Technical Open House

Windows into the site

Windows into the design process

It’s been a very long time since the last post but we have not been idle. In fact, we have come quite a long way and many of our goals have been or are being met. Between work on the house and our day jobs, there has been little time to post here. However, we are at the stage now where we would like to invite our readers to have a look for themselves. The technical open house is a chance to see the mechanicals and air sealing before the walls get closed up.

Here are some highlights:

  • Wall insulation: Redstone PURA, a mineral-based capillary-open board
  • Roof and cellar insulation: Roxul mineral wool
  • Air sealing: pro clima Intello & DA, pro clima tapes
  • Ventilation: Lunos ego and e2 “through wall” ventilation system
  • Windows: Rieder unpainted Douglas fir frames treated with larch oil, triple pane
  • Skylights: Lumilux FE
  • HVAC: Mitsubishi mini splits/ducted
  • Hot water heater: GE Geospring heat pump

Please join homeowners and designers, Bettina Johae and Daniel Herskowitz on Sunday, June 15 from 12 – 3pm. Harald Hefel of Amnova/Hefel Masonry will be present to answer questions about Redstone PURA mineral board. Send us an email if you would like to attend.



Inside the “envelope”

The “envelope” is the continuous air barrier that is formed by the shell of your house: the external walls, the doors and windows, the slab or cellar ceiling, and the roof. Green builders in cold or moderate climates consider the building envelope the first and most important “passive” strategy of an energy-conserving house.

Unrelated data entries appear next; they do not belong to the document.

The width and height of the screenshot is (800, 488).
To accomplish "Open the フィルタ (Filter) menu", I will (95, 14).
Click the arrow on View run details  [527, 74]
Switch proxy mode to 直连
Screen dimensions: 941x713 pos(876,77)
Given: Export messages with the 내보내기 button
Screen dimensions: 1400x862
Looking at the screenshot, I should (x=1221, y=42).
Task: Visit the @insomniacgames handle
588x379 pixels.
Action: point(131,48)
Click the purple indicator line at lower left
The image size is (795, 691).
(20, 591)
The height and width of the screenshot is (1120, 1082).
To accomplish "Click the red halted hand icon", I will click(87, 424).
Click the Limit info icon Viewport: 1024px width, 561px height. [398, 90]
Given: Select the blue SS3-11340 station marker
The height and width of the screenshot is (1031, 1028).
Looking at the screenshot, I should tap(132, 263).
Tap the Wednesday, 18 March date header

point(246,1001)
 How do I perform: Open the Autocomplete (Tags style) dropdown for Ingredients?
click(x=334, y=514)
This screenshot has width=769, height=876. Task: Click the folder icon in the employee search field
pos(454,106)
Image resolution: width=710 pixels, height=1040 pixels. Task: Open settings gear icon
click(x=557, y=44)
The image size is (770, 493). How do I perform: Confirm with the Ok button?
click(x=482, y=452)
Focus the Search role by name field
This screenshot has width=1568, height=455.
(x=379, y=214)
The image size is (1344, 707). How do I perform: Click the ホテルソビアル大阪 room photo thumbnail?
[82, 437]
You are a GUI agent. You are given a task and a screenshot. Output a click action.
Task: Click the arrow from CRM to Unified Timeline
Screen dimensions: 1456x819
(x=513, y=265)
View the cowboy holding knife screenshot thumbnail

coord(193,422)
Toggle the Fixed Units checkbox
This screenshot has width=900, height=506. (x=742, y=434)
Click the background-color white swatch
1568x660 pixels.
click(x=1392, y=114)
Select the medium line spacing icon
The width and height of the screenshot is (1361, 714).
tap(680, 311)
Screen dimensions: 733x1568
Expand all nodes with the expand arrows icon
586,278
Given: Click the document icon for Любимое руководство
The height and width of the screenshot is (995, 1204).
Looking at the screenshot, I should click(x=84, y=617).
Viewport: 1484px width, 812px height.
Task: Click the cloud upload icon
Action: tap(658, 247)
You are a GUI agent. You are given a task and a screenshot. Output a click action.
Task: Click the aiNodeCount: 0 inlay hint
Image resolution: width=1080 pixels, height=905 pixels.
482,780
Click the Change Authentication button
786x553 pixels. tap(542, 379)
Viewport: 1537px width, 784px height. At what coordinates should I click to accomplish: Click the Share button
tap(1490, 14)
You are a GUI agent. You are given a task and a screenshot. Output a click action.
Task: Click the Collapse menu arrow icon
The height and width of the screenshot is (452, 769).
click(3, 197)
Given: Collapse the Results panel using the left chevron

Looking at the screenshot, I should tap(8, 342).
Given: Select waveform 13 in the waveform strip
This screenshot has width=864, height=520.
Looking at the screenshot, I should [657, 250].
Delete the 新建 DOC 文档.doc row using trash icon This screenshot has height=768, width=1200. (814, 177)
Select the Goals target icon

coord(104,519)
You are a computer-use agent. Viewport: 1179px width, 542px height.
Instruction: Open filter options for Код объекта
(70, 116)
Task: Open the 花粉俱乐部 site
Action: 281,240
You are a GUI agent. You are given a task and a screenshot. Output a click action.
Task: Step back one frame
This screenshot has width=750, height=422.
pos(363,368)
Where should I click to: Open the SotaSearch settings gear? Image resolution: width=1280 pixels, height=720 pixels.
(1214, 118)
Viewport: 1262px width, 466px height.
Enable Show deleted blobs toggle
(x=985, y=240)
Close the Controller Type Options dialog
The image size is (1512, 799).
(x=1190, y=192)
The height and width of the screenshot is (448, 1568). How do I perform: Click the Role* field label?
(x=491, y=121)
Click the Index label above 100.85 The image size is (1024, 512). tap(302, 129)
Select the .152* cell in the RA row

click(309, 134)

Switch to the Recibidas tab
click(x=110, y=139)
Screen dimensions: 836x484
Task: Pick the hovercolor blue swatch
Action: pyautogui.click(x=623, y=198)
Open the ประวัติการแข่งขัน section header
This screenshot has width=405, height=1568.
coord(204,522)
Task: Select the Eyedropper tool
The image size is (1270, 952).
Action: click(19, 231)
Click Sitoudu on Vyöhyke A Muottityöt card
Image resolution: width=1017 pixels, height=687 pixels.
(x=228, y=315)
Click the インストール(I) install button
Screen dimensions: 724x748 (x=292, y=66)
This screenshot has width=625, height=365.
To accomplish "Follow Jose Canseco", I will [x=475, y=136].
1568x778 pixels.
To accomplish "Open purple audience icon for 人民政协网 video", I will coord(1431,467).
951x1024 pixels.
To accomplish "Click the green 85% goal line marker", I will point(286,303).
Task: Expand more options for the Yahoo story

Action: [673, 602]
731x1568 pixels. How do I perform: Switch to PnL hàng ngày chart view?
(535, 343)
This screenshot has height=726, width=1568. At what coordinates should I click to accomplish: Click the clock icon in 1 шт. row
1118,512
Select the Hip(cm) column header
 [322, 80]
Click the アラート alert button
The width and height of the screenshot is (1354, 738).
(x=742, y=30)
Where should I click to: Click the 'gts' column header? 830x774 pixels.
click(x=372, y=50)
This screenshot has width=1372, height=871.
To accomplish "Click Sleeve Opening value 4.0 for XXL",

The tighter the envelope (the less air leaks) the more control you have over the atmosphere of the house and the less you are forced to use active systems to heat or cool the house. The graph below shows how much homes can differ from one another in terms of tightness.

envelope chart2

Almost everyone agrees a tighter home is better from the standpoint of comfort and energy efficiency, but exactly how tight a home needs to be is more controversial. Making a house super tight, especially a retrofit, takes a lot of money and resources. After you have filled up all the easy air leaks, it gets harder and harder to find the really small leaks. So there are diminishing returns on your efforts. Some engineers say that it’s better to make just a fairly decently tight house and spend the saved money on an “active” systems like solar panels on the roof – which at certain point might more than make up for the lost energy through air leakage.

To complicate matters more, when the envelope reaches a certain level of tightness, you need to supply some sort of mechanical ventilation to provide airflow. In a leaky old house mechanical ventilation is not needed because the tremendous amount of airflow through cracks and porous walls. The great thing about a mechanical ventilation system is that they can include a heat recovery system. This is a mechanism that absorbs heat or coolness from the air before expelling it and then applies it to the incoming air. They can be a very efficient way of allowing your house to “breath” without paying the price of lost energy. Mechanical ventilation is, however, an “active” system, and it consumes some energy just to operate – so this needs to be brought into the equation as well.  For more on this read Martin Holladay’s analysis and critique. 


Our house has a fairly simple envelope. It is a cuboid shape without any jutting appendages or cutouts – which would make the envelope less efficient and harder to seal. Two walls are party walls – that’s the massive advantage of the townhouse. These walls still need to be part of the envelope, but on our very modest budget we will opt to do the minimum amount of work on them. They are covered in plaster and plaster, if it has an un-cracked surface, is an air barrier. There will need to be a lot of detail work of sealing and caulking along these walls but no demolition or construction. As you can see the from the diagram, the cellar ceiling will form the lower barrier of the envelop and we will exclude the cellar itself. The roof forms the upper boundary of the envelope. If we opt for a new roof it will make this part of the job easier. The front and back walls form the really hard part of the equation. Partly because they could end up being the most expensive area to seal and partly because there are some nice architectural details on the internal walls that we want to keep.  In future posts you will hear more about how we will deal with each of these surfaces and the tough trade-offs that we will have to make.